Necip Fazıl Kısakürek’in Türk edebiyatının önemli eserlerinden biri kabul edilen ‘Bir Adam Yaratmak’ adlı tiyatro oyunu, 87 yıl aradan sonra beyaz perdeye uyarlanıyor. Bu kapsamda çekimleri tamamlanan film, uluslararası festivallerde gösterilecek ve Kısakürek’in eserini dünya genelinde tanıtmayı hedefliyor. Projenin 2026 yılında sinemalarda vizyona girmesi planlanıyor.
Eser ilk kez 1937-1938 sezonunda ünlü Türk tiyatrocu Muhsin Ertuğrul tarafından Şehir Tiyatroları’nda sahnelenmiştir. 1977 yılında ise yine Kısakürek’in bu eseri, Yücel Çakmaklı tarafından üç bölümlük bir televizyon dizisi haline getirilmiştir. Yeni sinema uyarlaması ise Murat Çeri tarafından yönetiliyor ve başrollerinde Engin Altan Düzyatan ile Gülper Özdemir yer alıyor. Ayrıca, filmin kadrosunda Altan Erkekli, Serpil Tamur, Deniz Barut, Hakan Meriçliler, İsmail Hakkı, Murat Serezli ve Caner Topçu gibi yetenekli isimler de bulunuyor.
GİŞEYE ACELEMİZ YOK
Filmin yapımcılığı Filimetre Medya Yapım tarafından üstlenilmiştir ve Kültür ve Turizm Bakanlığı da projeye destek vermektedir. Çekimlere 7 Ekim’de Üsküdar’da başlandı ve 22 gün süren yoğun bir çalışma ile tamamlandı. Yönetmen Murat Çeri, çekim süreci hakkında başarılı geçişlerle ilgili olumlu geri dönüşler aldıklarını belirtti. “Esere inandığımız için çekimler çok iyi geçti. Oyuncuların ve ekibin inancı sayesinde samimi ve uyumlu bir ortam oluştu” şeklinde ifadelerde bulunan Çeri, projenin titizlikle hazırlandığını vurguladı. Ayrıca, “Planladığımız sürede bitirdik ve istediğimiz sonuçları elde ettik” diyerek, ekibin özverisine dikkat çekti.

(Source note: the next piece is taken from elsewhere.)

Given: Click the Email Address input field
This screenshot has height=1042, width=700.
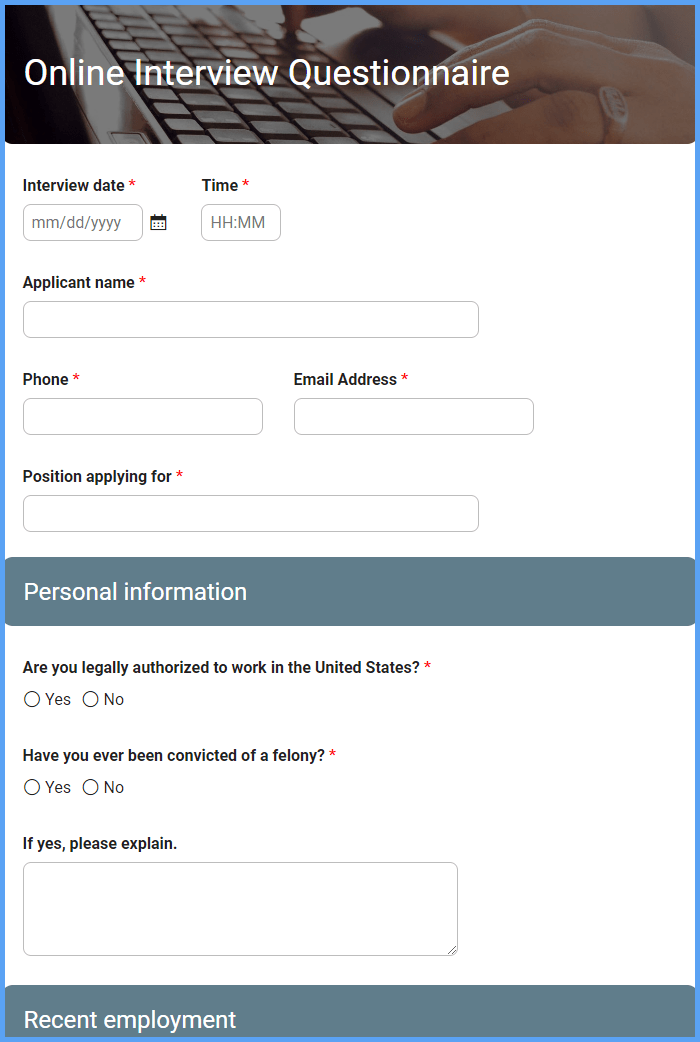Looking at the screenshot, I should coord(413,417).
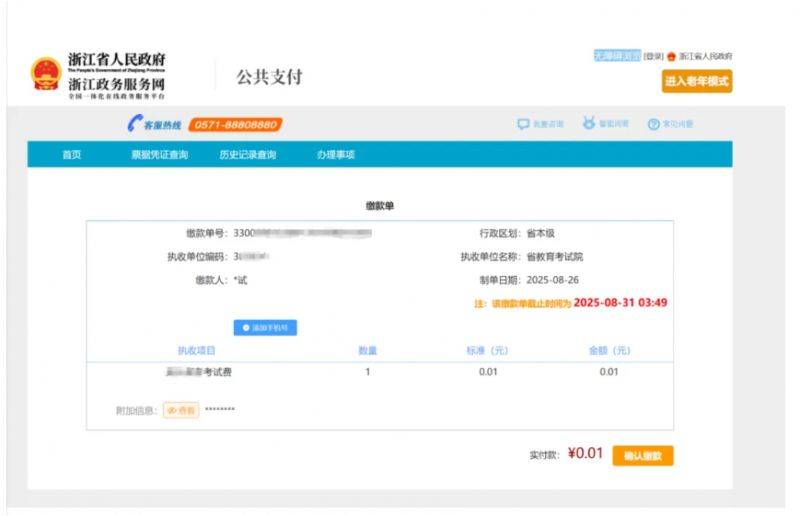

Şu an kurgu aşamasında olduklarını belirten Murat Çeri, “Ses, renk düzenlemeleri ve CGI (bilgisayarla oluşturulan görseller) işlemleriyle birlikte 3-4 aylık bir kurgu sürecimiz olacak. Hedefimiz, filmi uluslararası festivallerde tanıtmak. Gişeye acelemiz yok; önce dünya prömiyerini gerçekleştirmek, ardından Türkiye’deki festivallerde yer almak istiyoruz” dedi.
Murat Çeri, aynı zamanda Necip Fazıl Kısakürek’e olan hayranlığını da dile getirerek, “’Bir Adam Yaratmak’ı lisedeyken tiyatroda izlediğimde çok etkilenmiştim. Filmini yönetmek benim için büyük bir onur” şeklinde konuştu. Bu eserin hem edebi sanat değeri hem de sahne performansları ile Türk tiyatrosuna katkısını vurgulayan Çeri, projenin her aşamasında bu değerleri korumaya büyük özen gösterdiklerini bildirdi.